Johann Henrich (sometimes Heinrich) Otto (1733 - c. 1800) was an American fraktur artist.

Otto came to the Thirteen Colonies as a young man, arriving aboard the ship Edinburgh on October 2, 1753, his age given as 20 years. He was possibly a native of Schwarzerden, at that time in the parish of Pfeffelbach in the Western Palatinate, for one Joh. Henrich Otto was born there on February 5, 1733. He married Anna Catharine Dauterich; their children were born in Lancaster and Montgomery Counties in Pennsylvania. Beginning in 1755 he advertised himself as a weaver.
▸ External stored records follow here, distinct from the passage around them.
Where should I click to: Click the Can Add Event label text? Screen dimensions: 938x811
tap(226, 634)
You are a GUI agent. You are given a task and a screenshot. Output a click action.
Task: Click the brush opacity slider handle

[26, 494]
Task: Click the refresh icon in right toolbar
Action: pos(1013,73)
From 1777 until 1780 he saw military service in the American Revolutionary War. He appears to have worked as a schoolmaster for numerous Reformed Protestant churches; from around 1769 until 1779 he was associated with an institution in Schaefferstown, Pennsylvania, and later he lived in Mahanoy Township, then in Northumberland County, where he likely taught at St. Peter's Lutheran and Reformed Church. Otto began producing fraktur in the 1760s; he was among the first artists to create birth certificates using the style. His earliest pieces are completely hand-drawn, very colorful and detailed. By 1784 he was having baptismal certificates printed at the press of the Ephrata Cloister; the woodblocks used to decorate the pieces may have been designed by him as well. Some of them contain longer certificates which appear to justify infant baptism, a practice generally disdained by Mennonites in the area. Otto also created broadsides featuring Adam and Eve during his career, as well as spiritual mazes, bookplates, and presentation pieces. The birds that he drew were later copied by other artists, who also borrowed the style of his text. His four sons, Jacob, William, Daniel, and Conrad became fraktur artists, as did Conrad's son Peter. Johann Otto died in Mahanoy Township.

Five works either known to be by Otto or ascribed to him are in the collection of the Metropolitan Museum of Art. Five more are owned by the Winterthur Museum, while four are in the collection of the Museum of Fine Arts, Boston. Six are held by the Phillips Museum of Art at Franklin & Marshall College.